How about Trump's drawn-out conflict with Khizr and Ghazala Khan, whose son U.S. Army Capt. Humayun was killed in Iraq — does it reveal anything useful? The answer here is that it does: It casts in even starker relief than we've seen before that Trump finds it impossible to let any criticism slide off him without striking back. This could have serious implications in international relations. What happens when Kim Jong Un calls Trump a capitalist lapdog? Will it precipitate a nuclear crisis? If Trump refuses to back off the Khans no matter how many Republicans criticize him for it (and, I'm presuming, his staff begs him to stop), does that reflect a stubbornness that could be the enemy of the kind of sober calculations a president has to make?
Or how about Trump's refusal to endorse Speaker of the House Paul Ryan, and his other conflicts with Republican members of Congress like John McCain? The source may be the same — Trump holding a grudge — but it suggests that he could have serious problems dealing with Congress. If he can't get past his hurt feelings over how long it took Ryan to endorse him, does that indicate he'll have trouble assembling coalitions to pass complex legislation?

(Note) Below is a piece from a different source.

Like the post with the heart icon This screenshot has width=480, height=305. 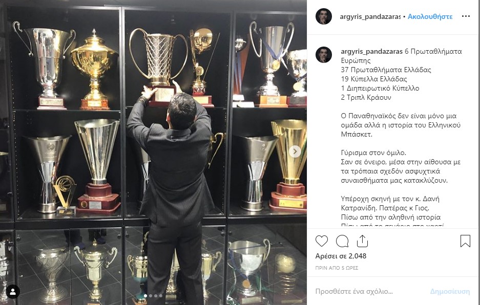(321, 241)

There are other kinds of controversies, when Trump (or another candidate) reveals views many people find repellent. When he was asked recently about how women should handle sexual harassment, Trump said, "It's got to be up to the individual." When pressed on what he would think if his daughter were sexually harassed, he responded, "I would like to think she would find another career or find another company if that was the case." People were outraged at his apparent belief that it's up to the victim of harassment to leave her job and remake her life, but one could argue that while it might make you think Trump is a jerk, it probably wouldn't change what kind of president you think he'd be. Even if, as he says, he has a good record of hiring women for influential positions, he still opposes the right to choose, equal pay laws, and Medicaid reimbursements for Planned Parenthood. He could have the most thoughtful position imaginable on sexual harassment and those things would still be true.

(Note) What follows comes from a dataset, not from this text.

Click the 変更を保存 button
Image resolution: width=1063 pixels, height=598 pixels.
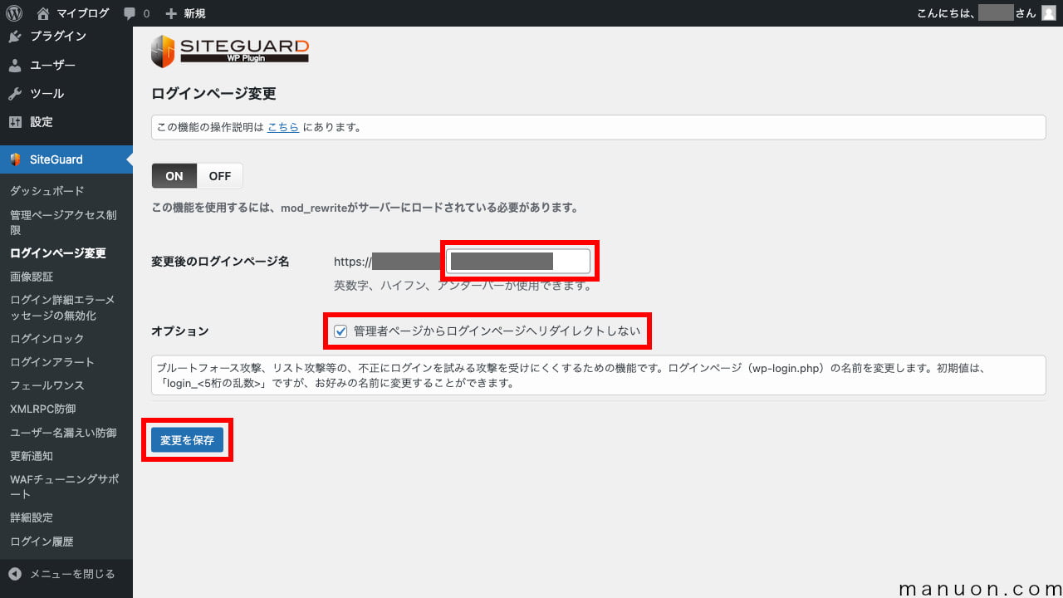pos(187,440)
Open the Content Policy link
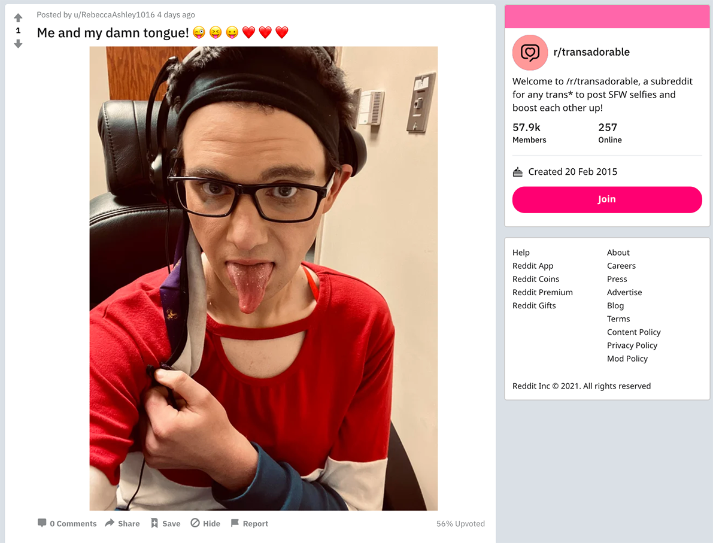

Then there are the "Here's a crazy thing he said today" stories, where it's almost impossible to find a connection to the job the president does. When we learn from reporters that Trump (sort of) kicked a baby out of one of his rallies, what have we actually learned? Nothing, really, even if it's amusing. I loved the story of Trump going to Loudoun county in Virginia, which because of its proximity to booming Washington, DC is the richest county in the country, and telling the crowd, "You're doing lousy over here, I hate to tell you." He then offered his evidence of this economic misery, in the form of factory closings as much as five hours drive from where he was standing (including one in North Carolina). But so what?
That demonstrates a general cluelessness, but if you wanted to make the case that Trump is a nincompoop, you could come up with any number of better examples. If Trump believes that the media are delighting in his spectacular run of face-plants in the last few days, it is indeed because of "bias," just not the kind he's thinking of. They aren't showing every buffoonish new statement he makes because they're out to deny him the presidency, but because nothing makes political reporters happier than candidates tripping over their shoelaces, literally or figuratively. "Candidate Issues Tax Plan" is news, but it doesn't generate huge volumes of clicks; "Candidate Splits Pants While Punching Kitten" is gold.
Donald Trump is generating such a high volume of both kinds of negative stories — the trivial and the meaningful — that by the time this race is over, we should all have a very good idea of what sort of president he'd be. That might not be so great for him, but it'll be good for the public.